◆ TASK DIRECTIONS:
Of the lines listed below, return exactly those that run from the line containing "Sex Shop Martinez (183, 1854)" through the line containing "Sexshop En Moreno (291, 2099)", both included.

◆ SOURCE MATERIAL:

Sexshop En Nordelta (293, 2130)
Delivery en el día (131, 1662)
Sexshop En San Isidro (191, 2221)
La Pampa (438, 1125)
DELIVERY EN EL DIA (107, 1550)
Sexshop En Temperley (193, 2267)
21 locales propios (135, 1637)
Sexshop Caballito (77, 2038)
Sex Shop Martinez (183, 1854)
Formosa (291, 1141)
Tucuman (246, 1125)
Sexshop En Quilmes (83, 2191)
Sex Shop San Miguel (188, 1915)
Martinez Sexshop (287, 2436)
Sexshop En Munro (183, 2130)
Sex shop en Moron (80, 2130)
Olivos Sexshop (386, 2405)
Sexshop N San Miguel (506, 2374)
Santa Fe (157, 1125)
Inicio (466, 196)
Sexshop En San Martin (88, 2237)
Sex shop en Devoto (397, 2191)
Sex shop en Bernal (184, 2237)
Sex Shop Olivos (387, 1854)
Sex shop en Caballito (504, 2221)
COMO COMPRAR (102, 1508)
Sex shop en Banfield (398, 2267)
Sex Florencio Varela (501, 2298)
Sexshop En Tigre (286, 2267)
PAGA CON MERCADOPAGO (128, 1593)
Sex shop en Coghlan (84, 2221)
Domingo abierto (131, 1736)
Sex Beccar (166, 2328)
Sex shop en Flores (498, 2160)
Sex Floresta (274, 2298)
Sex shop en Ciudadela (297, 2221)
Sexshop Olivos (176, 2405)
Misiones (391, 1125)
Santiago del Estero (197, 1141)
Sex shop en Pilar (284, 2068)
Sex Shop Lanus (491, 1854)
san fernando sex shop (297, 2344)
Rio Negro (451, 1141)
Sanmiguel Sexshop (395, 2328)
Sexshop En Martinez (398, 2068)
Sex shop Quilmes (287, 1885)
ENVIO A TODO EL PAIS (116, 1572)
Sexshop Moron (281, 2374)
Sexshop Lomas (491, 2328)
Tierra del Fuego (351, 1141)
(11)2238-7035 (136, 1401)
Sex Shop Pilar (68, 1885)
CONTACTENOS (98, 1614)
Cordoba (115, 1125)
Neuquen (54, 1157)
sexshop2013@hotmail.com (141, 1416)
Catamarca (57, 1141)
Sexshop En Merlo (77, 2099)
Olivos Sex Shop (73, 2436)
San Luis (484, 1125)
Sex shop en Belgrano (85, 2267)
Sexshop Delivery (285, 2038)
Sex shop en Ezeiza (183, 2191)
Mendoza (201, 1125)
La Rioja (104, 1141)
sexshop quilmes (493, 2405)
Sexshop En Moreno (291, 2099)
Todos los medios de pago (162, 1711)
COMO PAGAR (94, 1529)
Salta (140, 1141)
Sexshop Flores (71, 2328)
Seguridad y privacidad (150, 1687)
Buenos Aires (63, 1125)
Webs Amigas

◆ REPLY:
Sex Shop Martinez (183, 1854)
Formosa (291, 1141)
Tucuman (246, 1125)
Sexshop En Quilmes (83, 2191)
Sex Shop San Miguel (188, 1915)
Martinez Sexshop (287, 2436)
Sexshop En Munro (183, 2130)
Sex shop en Moron (80, 2130)
Olivos Sexshop (386, 2405)
Sexshop N San Miguel (506, 2374)
Santa Fe (157, 1125)
Inicio (466, 196)
Sexshop En San Martin (88, 2237)
Sex shop en Devoto (397, 2191)
Sex shop en Bernal (184, 2237)
Sex Shop Olivos (387, 1854)
Sex shop en Caballito (504, 2221)
COMO COMPRAR (102, 1508)
Sex shop en Banfield (398, 2267)
Sex Florencio Varela (501, 2298)
Sexshop En Tigre (286, 2267)
PAGA CON MERCADOPAGO (128, 1593)
Sex shop en Coghlan (84, 2221)
Domingo abierto (131, 1736)
Sex Beccar (166, 2328)
Sex shop en Flores (498, 2160)
Sex Floresta (274, 2298)
Sex shop en Ciudadela (297, 2221)
Sexshop Olivos (176, 2405)
Misiones (391, 1125)
Santiago del Estero (197, 1141)
Sex shop en Pilar (284, 2068)
Sex Shop Lanus (491, 1854)
san fernando sex shop (297, 2344)
Rio Negro (451, 1141)
Sanmiguel Sexshop (395, 2328)
Sexshop En Martinez (398, 2068)
Sex shop Quilmes (287, 1885)
ENVIO A TODO EL PAIS (116, 1572)
Sexshop Moron (281, 2374)
Sexshop Lomas (491, 2328)
Tierra del Fuego (351, 1141)
(11)2238-7035 (136, 1401)
Sex Shop Pilar (68, 1885)
CONTACTENOS (98, 1614)
Cordoba (115, 1125)
Neuquen (54, 1157)
sexshop2013@hotmail.com (141, 1416)
Catamarca (57, 1141)
Sexshop En Merlo (77, 2099)
Olivos Sex Shop (73, 2436)
San Luis (484, 1125)
Sex shop en Belgrano (85, 2267)
Sexshop Delivery (285, 2038)
Sex shop en Ezeiza (183, 2191)
Mendoza (201, 1125)
La Rioja (104, 1141)
sexshop quilmes (493, 2405)
Sexshop En Moreno (291, 2099)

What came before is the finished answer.